_SOURCE EXTRACT_
And so you have the whole course traced from the beginning until He is back there. We are to be occupied with that priceless, wondrous exhibition of obedience and lowliness. God is first to have leisure to see it, and then we are brought in as happy worshipers to bow at the name of Jesus.
Do you get the thought which I would seek to set before us. It is true that He came to seek and to save that which was lost; that He died the Just for the unjust. But leave your side a little, and take God's side; get God's thought and you will bow in the place that God would have you, bow at the name of Jesus, ever at the name of Jesus:
" The mention of Thy Name shall bow our hearts to worship Thee."
I rejoice and I am sure you rejoice that while He has saved us, delivered us from wrath and judgment, and given us a place in heaven, yet we can say somewhat as the poor Hindoo woman did that she was satisfied if she saw Jesus glorified, no matter what became of her.
You remember what Mephibosheth said. He is brought in from the distance, eats at the king's table. He says, " I am a dead dog." He is brought into that place by grace; the kindness of God is shown to him. David flees from the face of Absalom his son; he has been rejected. Mephibosheth has been misrepresented by Ziba as being desirous of claiming the throne again, and all that, and when he comes back David treats him severely, till Mephibosheth makes plain that David is under a mistake, and that Ziba has lied to him. David says, "Well, thou and Ziba divide the land." Oh, Mephibosheth says,"The land, I am not thinking about the land; let him take all; the king has come into his own again." And as we realize Christ glorified up there, we join in the acclaim which says He is worthy to be there, worthy to be in that place, for He humbled Himself down to death. Oh, that is the sweetest song in heaven, and that is the sweetest note we can strike upon earth; the unselfish devotion of hearts that have seen Christ glorified for what He did for the Father, apart entirely from what He did for us.

_GOALS_
(a) Answer these questions about the sermon:
(i) What did the poor Hindoo woman say would satisfy her?
(ii) Who misrepresented Mephibosheth to David?
(iii) What does Mephibosheth call himself when he eats at the king's table?
(b) Carry the sermon on bowing at the name of Jesus forward from its last sentence.
The data after this sermon has no connection to it.

_DATASET SECTION_
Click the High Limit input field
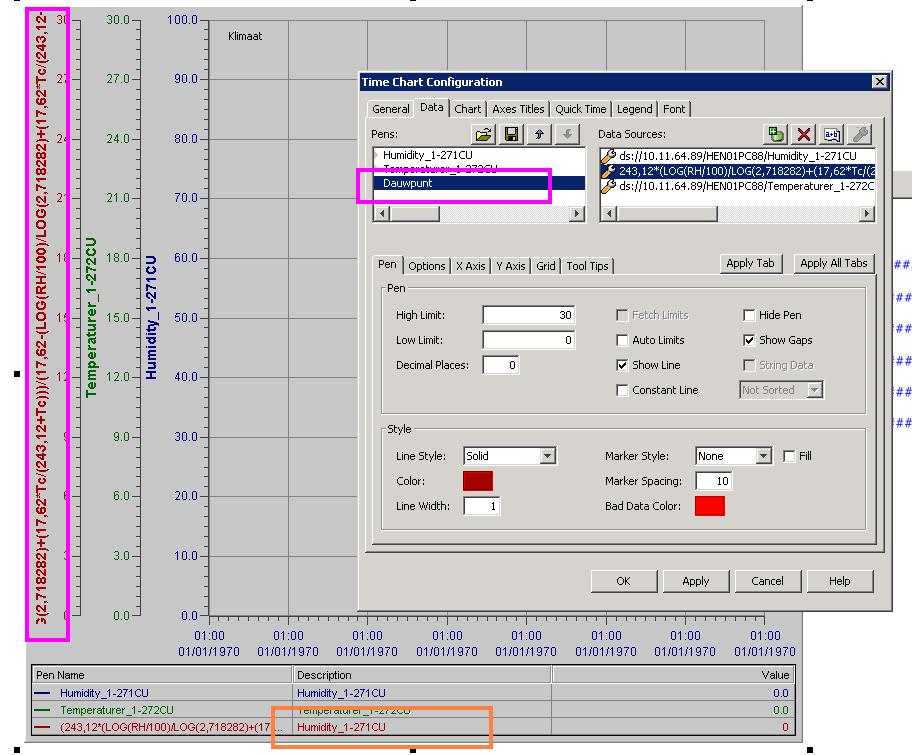The image size is (912, 755). tap(528, 315)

_EXERCISE RESPONSES_
(a)
(i) Seeing Jesus glorified, no matter what became of her.
(ii) Ziba.
(iii) "A dead dog."

(b)
I would lay it on all our hearts:let us seek, let us crave, let us not rest until we enter into the thought that gives the Lord His place apart from ourselves, apart from blessing, that gives Him the place He has because God has put Him there. Oh, the joy, the rest, the exaltation of spirit that comes from seeing Christ in His highest glory, and seeing Him there for God, and we delighting in Him. We see what Christ is to God, we see Him as the burnt-offering which has gone up to God as a sweet savor, and the only response that God could give to it, the only response was to place Him on the throne.
In the third chapter the apostle Paul speaks of the Lord in glory in another way.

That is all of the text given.